# What the task asks:
Please copy out all of the entries below word for word, keeping every line as it appears.
--- Begin Data for the task ---
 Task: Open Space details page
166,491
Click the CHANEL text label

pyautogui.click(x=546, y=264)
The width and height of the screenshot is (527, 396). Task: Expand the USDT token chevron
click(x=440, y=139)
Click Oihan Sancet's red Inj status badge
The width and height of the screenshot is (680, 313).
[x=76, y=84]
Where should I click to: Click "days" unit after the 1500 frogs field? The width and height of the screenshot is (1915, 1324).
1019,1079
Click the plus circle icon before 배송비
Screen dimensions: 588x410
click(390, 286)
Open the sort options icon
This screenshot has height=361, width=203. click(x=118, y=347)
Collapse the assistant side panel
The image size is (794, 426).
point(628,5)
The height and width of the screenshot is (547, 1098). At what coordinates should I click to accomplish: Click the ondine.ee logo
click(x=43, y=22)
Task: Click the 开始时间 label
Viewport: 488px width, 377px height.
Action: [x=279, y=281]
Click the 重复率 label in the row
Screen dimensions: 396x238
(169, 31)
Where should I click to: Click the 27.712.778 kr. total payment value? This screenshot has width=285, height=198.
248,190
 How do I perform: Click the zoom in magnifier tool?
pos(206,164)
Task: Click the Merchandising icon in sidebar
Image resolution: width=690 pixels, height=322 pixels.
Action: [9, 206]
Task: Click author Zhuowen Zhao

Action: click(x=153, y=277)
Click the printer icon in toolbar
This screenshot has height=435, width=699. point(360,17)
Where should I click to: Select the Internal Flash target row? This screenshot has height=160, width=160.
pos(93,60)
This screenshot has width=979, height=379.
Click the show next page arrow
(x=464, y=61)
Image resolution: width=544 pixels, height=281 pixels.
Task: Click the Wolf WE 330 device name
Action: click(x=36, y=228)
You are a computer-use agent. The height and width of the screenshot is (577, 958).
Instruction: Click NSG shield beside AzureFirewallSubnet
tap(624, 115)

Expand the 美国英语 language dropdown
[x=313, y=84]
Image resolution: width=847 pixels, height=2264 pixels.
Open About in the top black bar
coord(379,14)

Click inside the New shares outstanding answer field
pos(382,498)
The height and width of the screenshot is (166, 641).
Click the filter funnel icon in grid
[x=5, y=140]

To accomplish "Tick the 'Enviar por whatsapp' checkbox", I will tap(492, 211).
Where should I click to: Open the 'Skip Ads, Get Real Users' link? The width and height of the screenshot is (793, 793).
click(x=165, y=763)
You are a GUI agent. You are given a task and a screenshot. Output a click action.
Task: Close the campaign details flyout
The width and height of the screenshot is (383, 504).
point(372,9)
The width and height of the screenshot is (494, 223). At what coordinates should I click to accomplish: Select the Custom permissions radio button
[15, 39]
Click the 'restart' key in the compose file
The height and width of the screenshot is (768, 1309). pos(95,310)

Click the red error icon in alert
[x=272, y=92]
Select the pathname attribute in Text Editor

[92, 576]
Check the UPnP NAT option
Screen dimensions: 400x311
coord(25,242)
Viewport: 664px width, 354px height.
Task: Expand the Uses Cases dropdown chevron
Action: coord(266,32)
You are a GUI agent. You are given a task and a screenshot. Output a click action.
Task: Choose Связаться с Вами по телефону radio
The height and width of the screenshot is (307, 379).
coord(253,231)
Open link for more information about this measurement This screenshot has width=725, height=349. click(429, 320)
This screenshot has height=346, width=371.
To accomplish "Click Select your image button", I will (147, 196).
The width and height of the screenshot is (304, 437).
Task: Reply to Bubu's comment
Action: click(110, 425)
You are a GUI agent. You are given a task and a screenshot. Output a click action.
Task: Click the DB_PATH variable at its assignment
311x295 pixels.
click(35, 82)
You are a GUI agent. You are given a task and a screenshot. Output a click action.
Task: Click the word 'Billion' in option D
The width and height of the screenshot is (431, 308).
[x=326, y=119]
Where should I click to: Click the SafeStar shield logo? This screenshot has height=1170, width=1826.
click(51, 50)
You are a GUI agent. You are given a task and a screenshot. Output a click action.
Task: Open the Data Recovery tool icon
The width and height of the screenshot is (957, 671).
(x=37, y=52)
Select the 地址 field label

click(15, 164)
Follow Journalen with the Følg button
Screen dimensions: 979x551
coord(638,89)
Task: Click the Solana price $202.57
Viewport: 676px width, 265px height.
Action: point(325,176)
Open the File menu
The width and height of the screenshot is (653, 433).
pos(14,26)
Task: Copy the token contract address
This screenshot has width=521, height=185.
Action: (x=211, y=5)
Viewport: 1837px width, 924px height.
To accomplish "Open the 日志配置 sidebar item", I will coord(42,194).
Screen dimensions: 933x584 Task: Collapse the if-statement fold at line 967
--- End Data for the task ---
# Result:
 Task: Open Space details page
166,491
Click the CHANEL text label

pyautogui.click(x=546, y=264)
The width and height of the screenshot is (527, 396). Task: Expand the USDT token chevron
click(x=440, y=139)
Click Oihan Sancet's red Inj status badge
The width and height of the screenshot is (680, 313).
[x=76, y=84]
Where should I click to: Click "days" unit after the 1500 frogs field? The width and height of the screenshot is (1915, 1324).
1019,1079
Click the plus circle icon before 배송비
Screen dimensions: 588x410
click(390, 286)
Open the sort options icon
This screenshot has height=361, width=203. click(x=118, y=347)
Collapse the assistant side panel
The image size is (794, 426).
point(628,5)
The height and width of the screenshot is (547, 1098). At what coordinates should I click to accomplish: Click the ondine.ee logo
click(x=43, y=22)
Task: Click the 开始时间 label
Viewport: 488px width, 377px height.
Action: [x=279, y=281]
Click the 重复率 label in the row
Screen dimensions: 396x238
(169, 31)
Where should I click to: Click the 27.712.778 kr. total payment value? This screenshot has width=285, height=198.
248,190
 How do I perform: Click the zoom in magnifier tool?
pos(206,164)
Task: Click the Merchandising icon in sidebar
Image resolution: width=690 pixels, height=322 pixels.
Action: [9, 206]
Task: Click author Zhuowen Zhao

Action: click(x=153, y=277)
Click the printer icon in toolbar
This screenshot has height=435, width=699. point(360,17)
Where should I click to: Select the Internal Flash target row? This screenshot has height=160, width=160.
pos(93,60)
This screenshot has width=979, height=379.
Click the show next page arrow
(x=464, y=61)
Image resolution: width=544 pixels, height=281 pixels.
Task: Click the Wolf WE 330 device name
Action: click(x=36, y=228)
You are a computer-use agent. The height and width of the screenshot is (577, 958).
Instruction: Click NSG shield beside AzureFirewallSubnet
tap(624, 115)

Expand the 美国英语 language dropdown
[x=313, y=84]
Image resolution: width=847 pixels, height=2264 pixels.
Open About in the top black bar
coord(379,14)

Click inside the New shares outstanding answer field
pos(382,498)
The height and width of the screenshot is (166, 641).
Click the filter funnel icon in grid
[x=5, y=140]

To accomplish "Tick the 'Enviar por whatsapp' checkbox", I will tap(492, 211).
Where should I click to: Open the 'Skip Ads, Get Real Users' link? The width and height of the screenshot is (793, 793).
click(x=165, y=763)
You are a GUI agent. You are given a task and a screenshot. Output a click action.
Task: Close the campaign details flyout
The width and height of the screenshot is (383, 504).
point(372,9)
The width and height of the screenshot is (494, 223). At what coordinates should I click to accomplish: Select the Custom permissions radio button
[15, 39]
Click the 'restart' key in the compose file
The height and width of the screenshot is (768, 1309). pos(95,310)

Click the red error icon in alert
[x=272, y=92]
Select the pathname attribute in Text Editor

[92, 576]
Check the UPnP NAT option
Screen dimensions: 400x311
coord(25,242)
Viewport: 664px width, 354px height.
Task: Expand the Uses Cases dropdown chevron
Action: coord(266,32)
You are a GUI agent. You are given a task and a screenshot. Output a click action.
Task: Choose Связаться с Вами по телефону radio
The height and width of the screenshot is (307, 379).
coord(253,231)
Open link for more information about this measurement This screenshot has width=725, height=349. click(429, 320)
This screenshot has height=346, width=371.
To accomplish "Click Select your image button", I will (147, 196).
The width and height of the screenshot is (304, 437).
Task: Reply to Bubu's comment
Action: click(110, 425)
You are a GUI agent. You are given a task and a screenshot. Output a click action.
Task: Click the DB_PATH variable at its assignment
311x295 pixels.
click(35, 82)
You are a GUI agent. You are given a task and a screenshot. Output a click action.
Task: Click the word 'Billion' in option D
The width and height of the screenshot is (431, 308).
[x=326, y=119]
Where should I click to: Click the SafeStar shield logo? This screenshot has height=1170, width=1826.
click(51, 50)
You are a GUI agent. You are given a task and a screenshot. Output a click action.
Task: Open the Data Recovery tool icon
The width and height of the screenshot is (957, 671).
(x=37, y=52)
Select the 地址 field label

click(15, 164)
Follow Journalen with the Følg button
Screen dimensions: 979x551
coord(638,89)
Task: Click the Solana price $202.57
Viewport: 676px width, 265px height.
Action: point(325,176)
Open the File menu
The width and height of the screenshot is (653, 433).
pos(14,26)
Task: Copy the token contract address
This screenshot has width=521, height=185.
Action: (x=211, y=5)
Viewport: 1837px width, 924px height.
To accomplish "Open the 日志配置 sidebar item", I will coord(42,194).
Screen dimensions: 933x584 Task: Collapse the if-statement fold at line 967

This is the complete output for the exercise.